[Collected data entries]
_ _ _ _ _ _ _

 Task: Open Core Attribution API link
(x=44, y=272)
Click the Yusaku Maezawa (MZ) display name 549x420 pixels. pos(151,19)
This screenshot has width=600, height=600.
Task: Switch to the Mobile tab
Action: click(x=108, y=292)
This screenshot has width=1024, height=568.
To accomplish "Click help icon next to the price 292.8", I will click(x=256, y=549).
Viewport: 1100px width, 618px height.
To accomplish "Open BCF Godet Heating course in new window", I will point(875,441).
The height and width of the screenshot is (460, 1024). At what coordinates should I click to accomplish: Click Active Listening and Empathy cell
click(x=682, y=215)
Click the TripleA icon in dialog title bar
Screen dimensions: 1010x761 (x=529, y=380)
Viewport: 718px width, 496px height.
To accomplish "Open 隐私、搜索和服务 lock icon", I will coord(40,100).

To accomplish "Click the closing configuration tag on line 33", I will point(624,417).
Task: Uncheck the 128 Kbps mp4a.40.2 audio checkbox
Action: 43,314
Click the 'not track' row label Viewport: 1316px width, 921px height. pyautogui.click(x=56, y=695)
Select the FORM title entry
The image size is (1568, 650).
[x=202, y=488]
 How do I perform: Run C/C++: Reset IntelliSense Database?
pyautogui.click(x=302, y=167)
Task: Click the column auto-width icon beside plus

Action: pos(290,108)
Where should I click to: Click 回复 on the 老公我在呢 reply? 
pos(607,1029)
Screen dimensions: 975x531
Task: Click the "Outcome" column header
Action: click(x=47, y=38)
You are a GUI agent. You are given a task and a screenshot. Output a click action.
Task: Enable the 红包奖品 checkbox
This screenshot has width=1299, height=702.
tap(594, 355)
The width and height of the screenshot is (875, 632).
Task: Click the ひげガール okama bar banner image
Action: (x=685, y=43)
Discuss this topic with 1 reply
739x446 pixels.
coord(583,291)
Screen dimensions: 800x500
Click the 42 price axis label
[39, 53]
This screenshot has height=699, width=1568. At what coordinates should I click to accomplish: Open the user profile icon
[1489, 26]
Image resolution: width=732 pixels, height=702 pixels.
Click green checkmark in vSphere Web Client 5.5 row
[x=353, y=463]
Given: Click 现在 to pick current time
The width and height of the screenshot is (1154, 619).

_ _ _ _ _ _ _

Task brief: The entries above must each be repeated exactly.

Answer to this problem:
 Task: Open Core Attribution API link
(x=44, y=272)
Click the Yusaku Maezawa (MZ) display name 549x420 pixels. pos(151,19)
This screenshot has width=600, height=600.
Task: Switch to the Mobile tab
Action: click(x=108, y=292)
This screenshot has width=1024, height=568.
To accomplish "Click help icon next to the price 292.8", I will click(x=256, y=549).
Viewport: 1100px width, 618px height.
To accomplish "Open BCF Godet Heating course in new window", I will point(875,441).
The height and width of the screenshot is (460, 1024). At what coordinates should I click to accomplish: Click Active Listening and Empathy cell
click(x=682, y=215)
Click the TripleA icon in dialog title bar
Screen dimensions: 1010x761 (x=529, y=380)
Viewport: 718px width, 496px height.
To accomplish "Open 隐私、搜索和服务 lock icon", I will coord(40,100).

To accomplish "Click the closing configuration tag on line 33", I will point(624,417).
Task: Uncheck the 128 Kbps mp4a.40.2 audio checkbox
Action: 43,314
Click the 'not track' row label Viewport: 1316px width, 921px height. pyautogui.click(x=56, y=695)
Select the FORM title entry
The image size is (1568, 650).
[x=202, y=488]
 How do I perform: Run C/C++: Reset IntelliSense Database?
pyautogui.click(x=302, y=167)
Task: Click the column auto-width icon beside plus

Action: pos(290,108)
Where should I click to: Click 回复 on the 老公我在呢 reply? 
pos(607,1029)
Screen dimensions: 975x531
Task: Click the "Outcome" column header
Action: click(x=47, y=38)
You are a GUI agent. You are given a task and a screenshot. Output a click action.
Task: Enable the 红包奖品 checkbox
This screenshot has width=1299, height=702.
tap(594, 355)
The width and height of the screenshot is (875, 632).
Task: Click the ひげガール okama bar banner image
Action: (x=685, y=43)
Discuss this topic with 1 reply
739x446 pixels.
coord(583,291)
Screen dimensions: 800x500
Click the 42 price axis label
[39, 53]
This screenshot has height=699, width=1568. At what coordinates should I click to accomplish: Open the user profile icon
[1489, 26]
Image resolution: width=732 pixels, height=702 pixels.
Click green checkmark in vSphere Web Client 5.5 row
[x=353, y=463]
Given: Click 现在 to pick current time
The width and height of the screenshot is (1154, 619).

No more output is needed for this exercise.